Segment: 19-24 years
Lift: 106.24%
T-statistic: TtestResult(statistic=np.float64(-3.0317943847866697), pvalue=np.float64(0.0030623836114689195), df=np.float64(105.0)) 


Segment: 24-30 years
Lift: 161.19%
T-statistic: TtestResult(statistic=np.float64(-3.861539544326876), pvalue=np.float64(0.00018743381094867337), df=np.float64(114.0)) 


Segment: 30-36 years
Lift: -100.0%
T-statistic: TtestResult(statistic=np.float64(3.185906464414798), pvalue=np.float64(0.002323848743176535), df=np.float64(58.0)) 


Segment: 36-45 years
Lift: -85.23%
T-statistic: TtestResult(statistic=np.float64(2.431790127931851), pvalue=np.float64(0.017975686009788244), df=np.float64(61.0)) 


Segment: 45-55 years
Lift: -72.22%
T-statistic: TtestResult(statistic=np.float64(2.0654991273179326), pvalue=np.float64(0.04306233968820124), df=np.float64(62.0)) 


Segment: 55+ years
Lift: -100.0%
T-statistic: TtestResult(statistic=np.float64(3.326565456420339), pvalue=np.float64(0.0016358623456360468), df=np.float64(51.0)) 
Conclusion

Through EDA and A/B testing, data scientists can derive meaningful insights from marketing datasets, informing strategic decisions and optimizing marketing campaigns.
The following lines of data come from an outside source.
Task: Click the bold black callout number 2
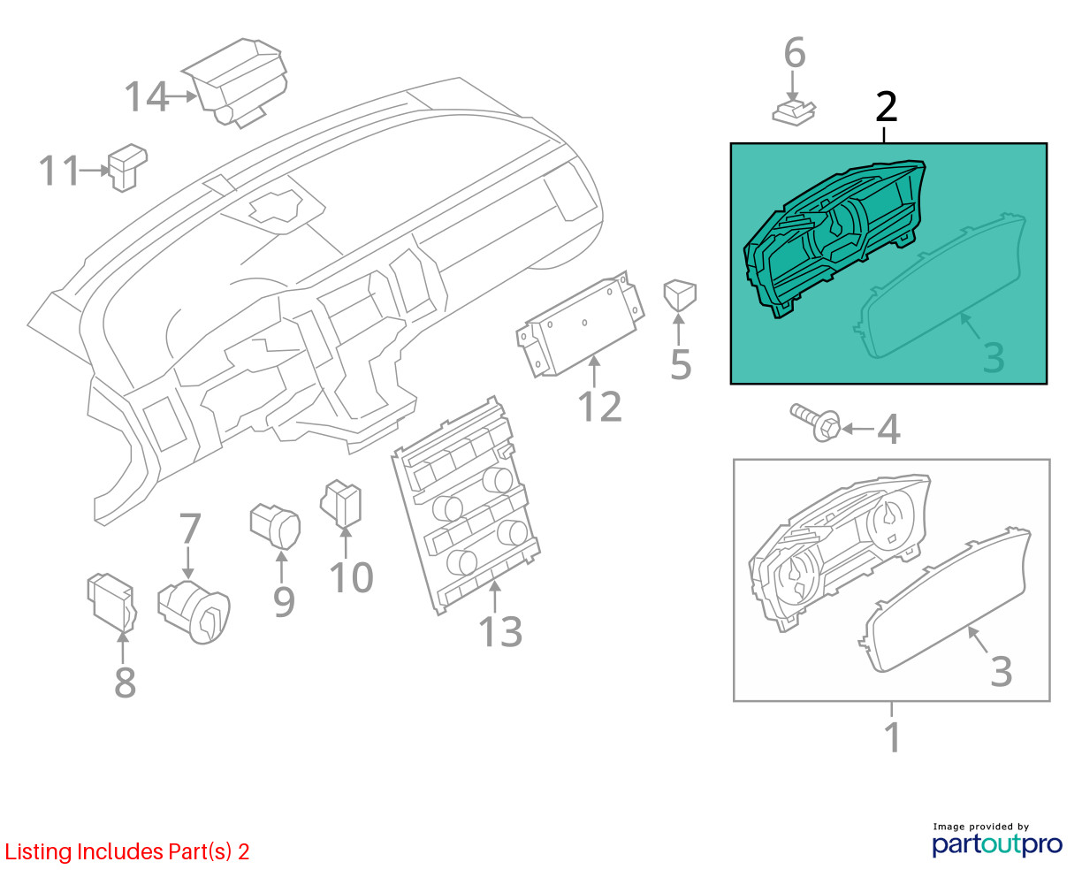[887, 107]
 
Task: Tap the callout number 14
[147, 96]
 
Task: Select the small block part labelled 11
[128, 167]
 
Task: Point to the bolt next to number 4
[815, 423]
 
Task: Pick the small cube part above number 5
[680, 294]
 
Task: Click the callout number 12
[600, 407]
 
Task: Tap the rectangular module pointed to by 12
[580, 324]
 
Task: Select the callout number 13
[500, 631]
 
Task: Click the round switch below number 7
[194, 612]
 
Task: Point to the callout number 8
[125, 682]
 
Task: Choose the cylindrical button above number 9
[275, 526]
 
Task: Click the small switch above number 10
[341, 503]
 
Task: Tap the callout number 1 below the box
[893, 736]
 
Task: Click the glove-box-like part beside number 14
[234, 82]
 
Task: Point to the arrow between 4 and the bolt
[857, 429]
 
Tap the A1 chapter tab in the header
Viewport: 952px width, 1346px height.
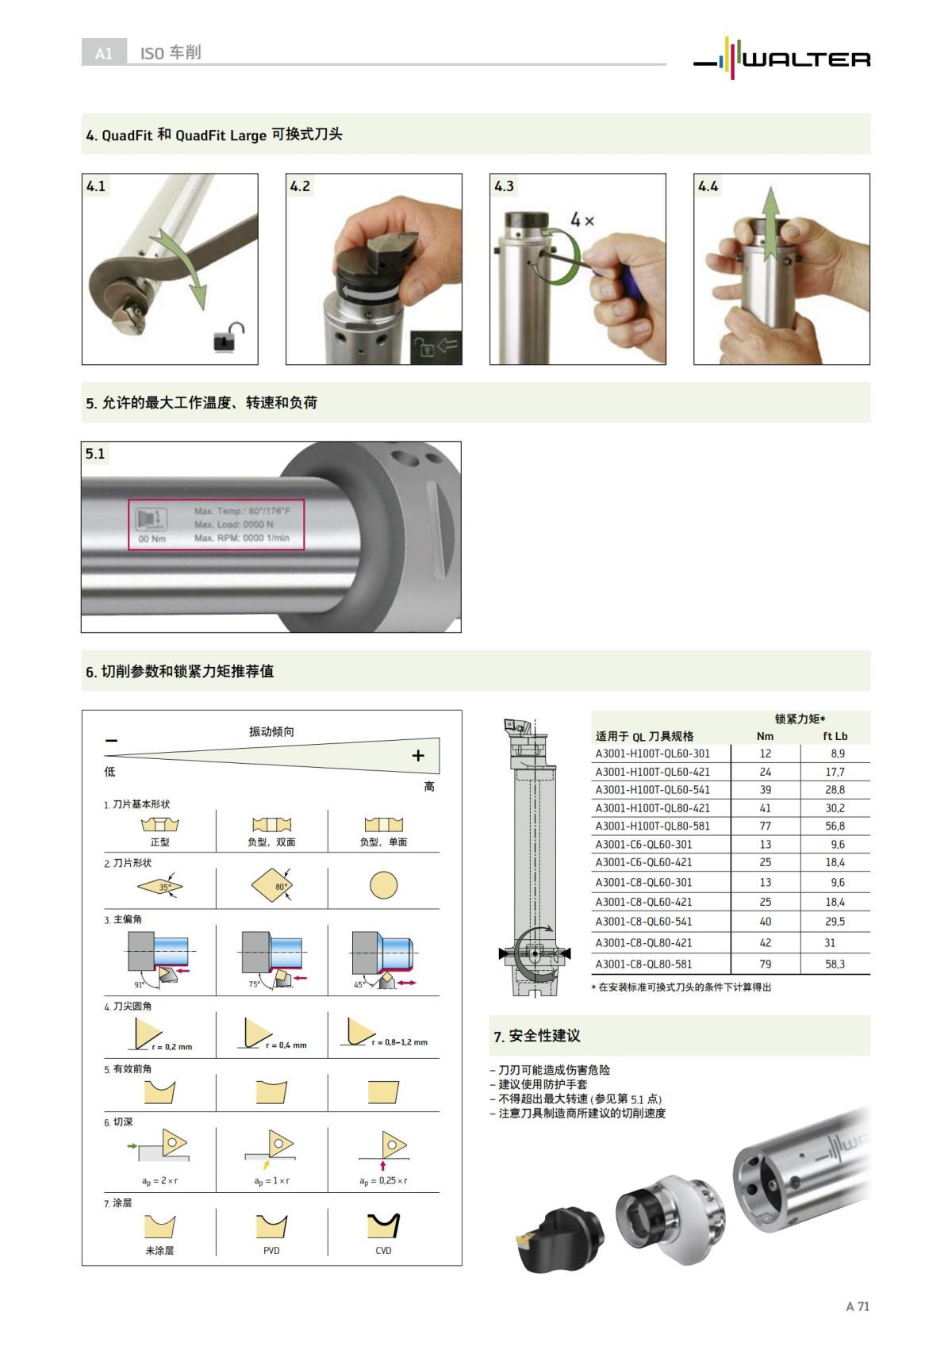coord(104,53)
By leveraging data analysis, we empower organizations to better understand their audiences and enhance their marketing efforts. This comprehensive approach not only drives engagement but also boosts conversion rates, ultimately leading to a more effective marketing strategy.

In an era where data is king, the role of the data scientist is not just to analyze data but to transform insights into actionable strategies that propel businesses forward.